As the AP puts it: "A cloud of questions hangs over the claim. Why did the Kremlin announcement come about 12 hours after the purported incident? Why did no reports of explosions emerge prior to the announcement on the messaging apps that remain full of chatter despite Russia’s crackdown on media and criticism of the war in Ukraine? Why didn’t videos of the purported attacks appear until after the announcement? Why haven’t the images been verified?" The Atlantic runs down the possible explanations for the incident, which we gloss as follows:

  • It might have been a short-range drone strike launched by deep-penetration Ukrainian forces. This seems unlikely.
  • It might have been an attack by Russian dissidents.
  • It might have been either one of the above, detected and permitted by Russian security services with the aim of pushing the Kremlin toward a harder war policy.
  • Or, and this has been the subject of much well-informed speculation, it might have been a provocation, a false-flag operation designed to afford a pretext for nominally retaliatory strikes, an expanded war, and a spur to full mobilization. (Father Gapon, call your office.)

Fuel storage strikes.

The morning report from the UK's Ministry of Defence covers damage to Russian fuel storage sites. "On 3 May 2023 a fire broke out at a Russian fuel depot in Volna on the Russian mainland side of the Kerch Strait, close to the Crimean bridge. It was initiated by a suspected drone strike. This follows a pattern of Russian fuel storage sites being damaged since the start of the year, with fuel depots in occupied Ukraine and the Russia-Ukraine border regions remaining particularly vulnerable to attack. The disruption to the fuel storage and distribution network will likely force adjustments to Russia’s military refuelling operations to mitigate targeting. Russian adjustments could include deploying additional protection measures at fuel storage sites, as seen in Tuaspe in Russia, or relying on infrastructure in less threatened regions."

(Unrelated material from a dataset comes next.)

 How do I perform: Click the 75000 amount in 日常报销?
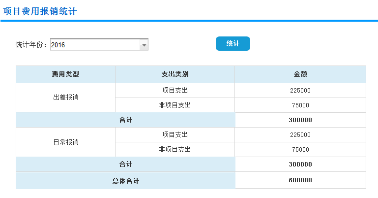point(300,149)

Wipers reappear in Ukrainian networks.

CERT-UA warns that the threat group UAC-0165, almost certainly Russian and probably the GRU's Sandworm, has deployed RoarBat wipers against networks in Ukraine. "It has been found that the performance of electronic computing machines (server equipment, automated user workplaces, data storage systems) was impaired as a result of destructive influence carried out using the appropriate software." The nominally hacktivist group "CyberArmyofRussia_Reborn" in January of this year claimed a similar attack against the Ukrinform news service. CERT-UA points out that organizations can take measures to protect themselves against RoarBat. "Please note that the successful implementation of the attack was facilitated by the lack of multi-factor authentication when making remote VPN connections, the lack of network segmentation and filtering of incoming, outgoing and inter-segment information flows."